La Constitution du 29 mars 1987 a été considérée comme un gage d’espoir pour avoir jeté les bases sur lesquelles devait s’opérer un long processus devant conduire à la décentralisation du pays tout en restant un Etat unitaire. En effet, trois catégories de collectivités territoriales sont reconnues par la loi mère en son article 61. Ce sont, en plus de la commune déjà instituée par la constitution de 1843, la section communale  et le département.

Chacune de ces collectivités est dirigée par un Conseil et chaque Conseil est assisté d’une assemblée :

- Sont élus au suffrage direct, les Conseils des Sections Communales (CASECS) et les Conseils Municipaux (maires des communes);

- Le Conseil Départemental (CD) est élu par l'Assemblée Départementale et ;

- Le Conseil interdépartemental (CID) est formé d'un représentant de chacune des Assemblées départementales.

Chaque conseil est assisté d'une assemblée:

- les Assemblées des Sections Communales (ASEC), élues au suffrage direct ;

- les Assemblées Municipales (AM) sont mixtes (les délégués de ville (DV) sont élus au suffrage universel direct, en même temps que les maires mais, chaque section communale envoie aussi un représentant à l’assemblée) et ;

- Les Assemblées Départementales (AD) formées d’un représentant de chaque commune du Département.

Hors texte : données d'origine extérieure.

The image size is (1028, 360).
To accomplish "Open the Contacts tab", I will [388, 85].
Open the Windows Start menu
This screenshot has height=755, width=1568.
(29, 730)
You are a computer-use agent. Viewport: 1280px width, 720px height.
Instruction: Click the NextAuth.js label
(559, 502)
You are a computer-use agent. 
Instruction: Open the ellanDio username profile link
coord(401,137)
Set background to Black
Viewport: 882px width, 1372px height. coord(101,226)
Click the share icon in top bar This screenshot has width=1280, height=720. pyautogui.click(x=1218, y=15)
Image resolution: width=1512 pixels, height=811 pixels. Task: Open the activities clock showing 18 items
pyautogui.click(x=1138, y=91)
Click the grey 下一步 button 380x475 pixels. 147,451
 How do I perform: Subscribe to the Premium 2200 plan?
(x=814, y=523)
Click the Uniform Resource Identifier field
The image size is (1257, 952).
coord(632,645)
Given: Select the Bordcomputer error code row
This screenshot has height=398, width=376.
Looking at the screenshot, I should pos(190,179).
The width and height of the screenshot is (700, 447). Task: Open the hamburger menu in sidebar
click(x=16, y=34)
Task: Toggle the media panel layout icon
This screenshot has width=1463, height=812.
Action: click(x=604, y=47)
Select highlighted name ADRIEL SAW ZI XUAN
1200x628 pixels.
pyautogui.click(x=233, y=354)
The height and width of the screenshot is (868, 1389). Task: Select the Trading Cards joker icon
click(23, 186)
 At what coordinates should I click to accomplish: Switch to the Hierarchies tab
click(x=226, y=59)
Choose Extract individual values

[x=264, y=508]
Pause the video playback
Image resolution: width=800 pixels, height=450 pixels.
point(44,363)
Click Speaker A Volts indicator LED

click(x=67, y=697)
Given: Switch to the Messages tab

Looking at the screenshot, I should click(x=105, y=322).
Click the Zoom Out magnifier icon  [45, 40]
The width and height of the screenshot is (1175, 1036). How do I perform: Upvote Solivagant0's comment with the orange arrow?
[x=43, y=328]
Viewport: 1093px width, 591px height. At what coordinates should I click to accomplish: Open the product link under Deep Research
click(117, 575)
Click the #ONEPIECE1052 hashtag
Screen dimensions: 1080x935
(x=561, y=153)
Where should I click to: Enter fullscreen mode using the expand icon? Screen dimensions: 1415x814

Les Constituants du 29 mars 1987 ont fait marcher de pair la déconcentration administrative et la décentralisation. Ainsi, les articles 85 et 86 de la section E se rapportent à la  délégation à l’échelon départemental et aux vices délégations dans les arrondissements comme représentants de l’Administration centrale ; 61 à 87 traitent des collectivités territoriales, de leurs représentants, de la décentralisation et l’article 217 des finances locales.

Toutefois, 28 ans après l’entrée en vigueur de la Constitution, le pays n’est toujours pas parvenu à une décentralisation effective. La loi d'application n'ayant, en effet, toujours pas été votée pour que soient organisées les élections indirectes et aucun mécanisme ou structure d’encadrement n’a toujours été mis en place. L’unique expérience qui a eu lieu avec l’organisation des élections indirectes, en vue d’une décentralisation de l’Etat au vœu de la Constitution de 1987, remonte à l’année 1997 après l’arrivée au pouvoir du Président René Préval lors de son premier mandat. Mais, l’expérience a été, depuis, abandonnée, par manque de volonté politique et surtout en raison du fait que toutes les élections réalisées  par la suite, ont toutes été contestées au point de laisser tomber celles dites indirectes.

A l’heure de la dynamique de la réforme de l’administration de l’Etat engagée par le gouvernement haïtien depuis octobre 2012, pilotée par l’Office de Management et des Ressources Humaines (OMRH), une ébauche de politique nationale de déconcentration est élaborée en vue d’une meilleure desserte de services publics de proximité à la population.  Et, grâce à la franche collaboration du Ministère de l’Intérieur et des Collectivités Territoriales (MICT) et de l’apport considérable d’autres partenaires, une ébauche de stratégie nationale de décentralisation est en voie d’élaboration. Autant de signes avant-coureurs permettant de conclure que les conditions de réussite pour le lancement effectif du processus de décentralisation en Haïti, semblent être, plus que jamais, réunies.

Bibliographie 

1. Charles L. Cadet, « Haïti face aux défis de la décentralisation » (Rapport de diagnostic et cadre d’orientation stratégique en vue de la définition de politiques publiques). Port-au-Prince, décembre 2001.

2. Constitution du 29 mars 1987.

3. Décret du 17 mai 2005 portant organisation  de l’administration centrale de l’Etat, Le Moniteur spécial, no 8. Mardi 27 sept. 2005.

4. Décret électoral, Le Moniteur spécial, no1. 2 mars 2015.